> WORK REQUIRED
Copy out every line holding the string "pixels" from the records below.

> AVAILABLE DATA
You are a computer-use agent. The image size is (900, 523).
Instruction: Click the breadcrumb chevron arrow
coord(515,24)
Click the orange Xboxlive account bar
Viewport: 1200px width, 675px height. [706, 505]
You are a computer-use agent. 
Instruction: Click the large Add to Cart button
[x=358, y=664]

==

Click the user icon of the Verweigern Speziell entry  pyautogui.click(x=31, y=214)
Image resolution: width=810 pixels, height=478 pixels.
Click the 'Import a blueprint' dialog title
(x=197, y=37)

--

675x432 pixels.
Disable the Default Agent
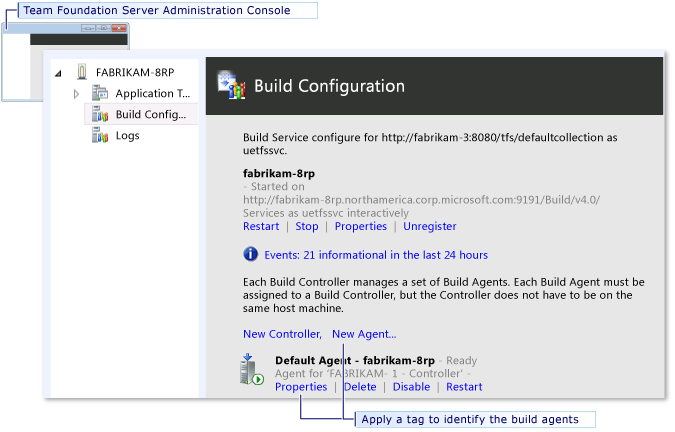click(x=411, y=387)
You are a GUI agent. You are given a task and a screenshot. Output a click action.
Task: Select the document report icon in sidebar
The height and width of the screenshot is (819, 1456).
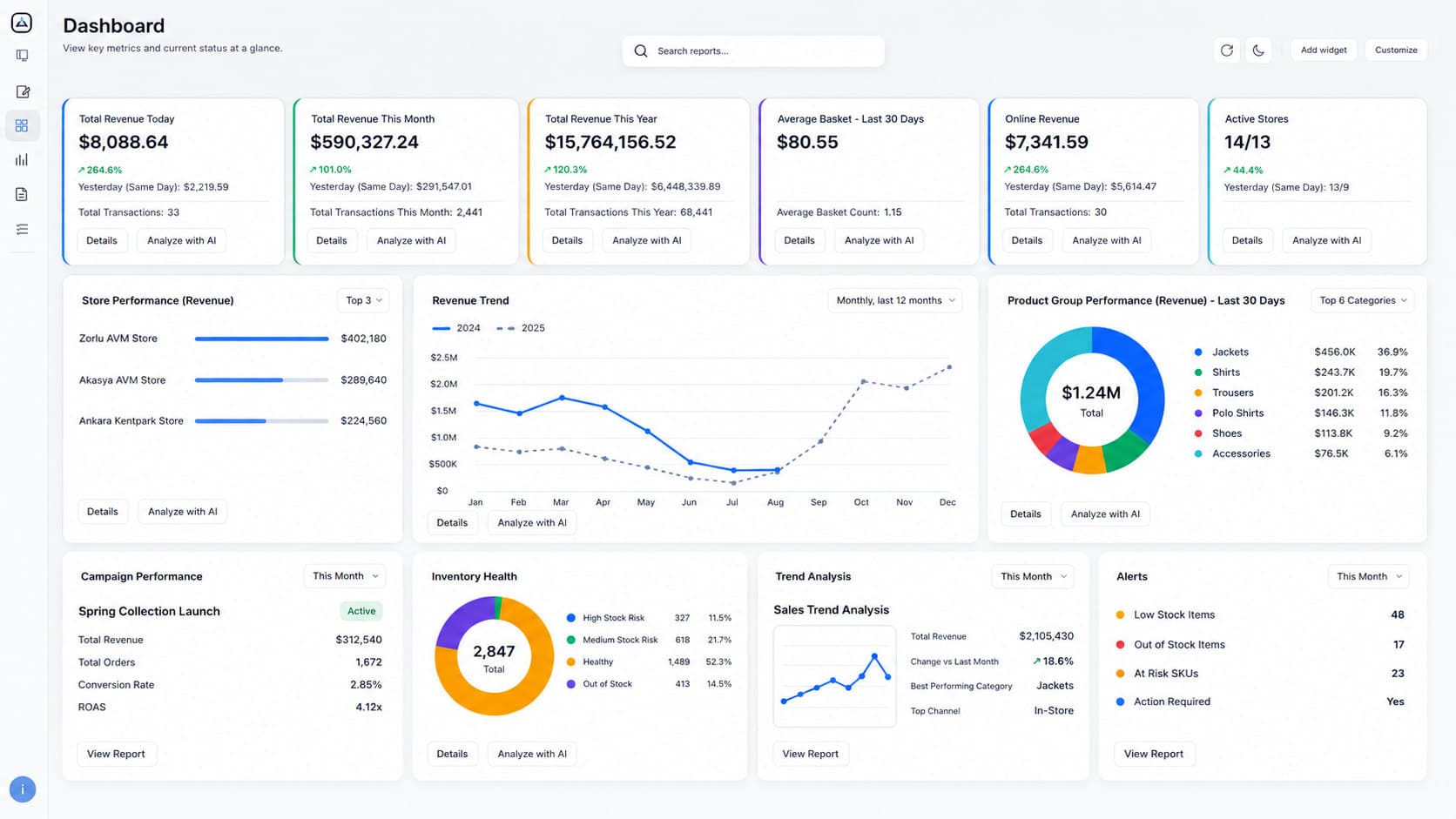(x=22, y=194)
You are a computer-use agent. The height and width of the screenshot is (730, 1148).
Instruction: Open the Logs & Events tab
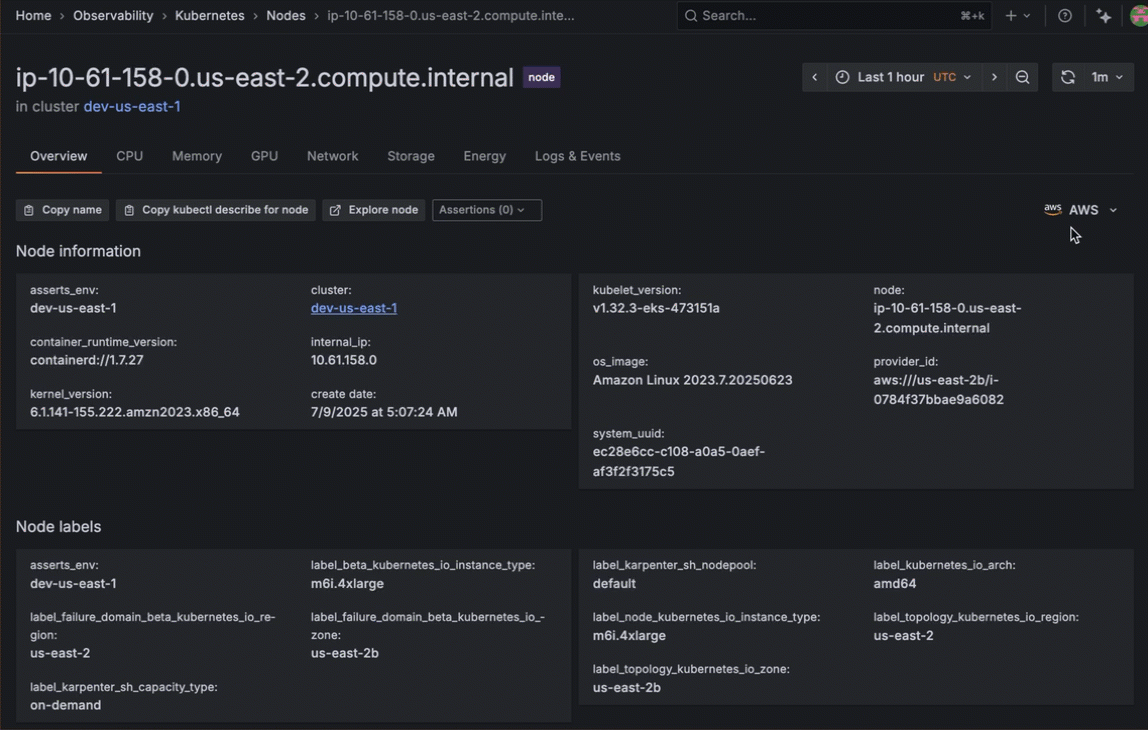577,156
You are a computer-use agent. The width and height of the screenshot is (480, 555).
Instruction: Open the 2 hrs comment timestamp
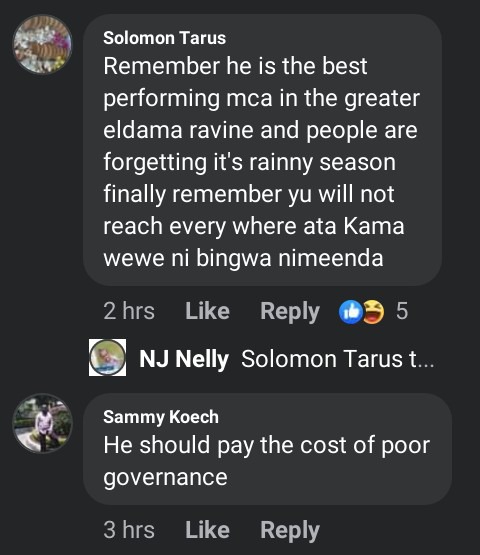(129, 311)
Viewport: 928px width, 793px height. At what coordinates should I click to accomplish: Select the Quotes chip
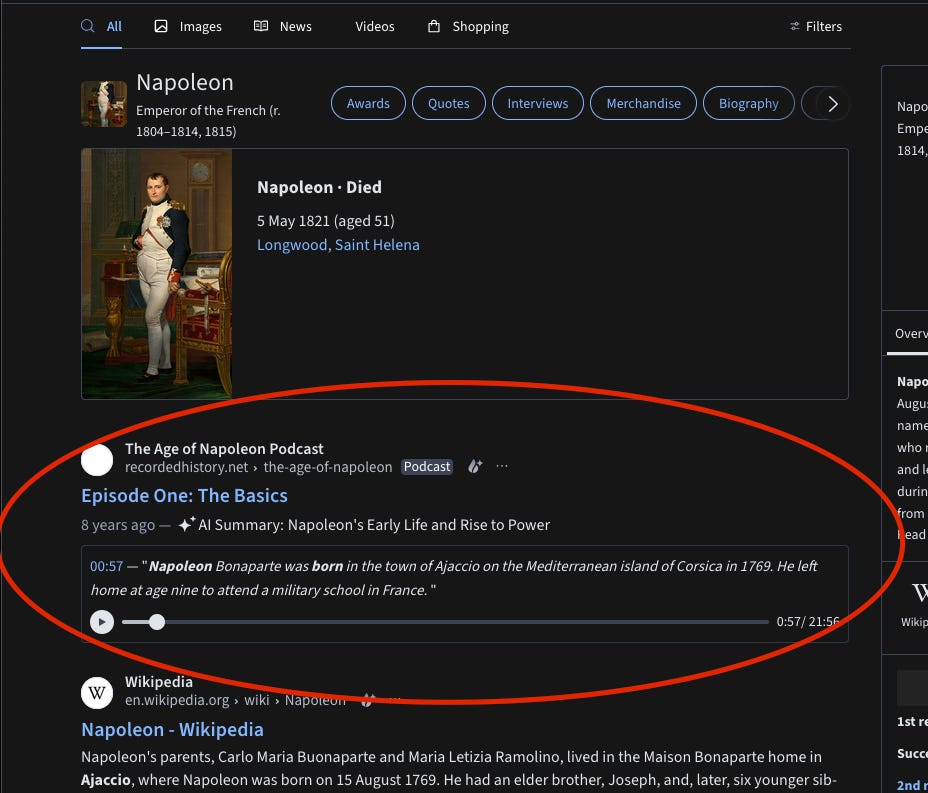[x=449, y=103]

> WRITTEN RESPONSE
Image resolution: width=810 pixels, height=478 pixels.
675x432 pixels.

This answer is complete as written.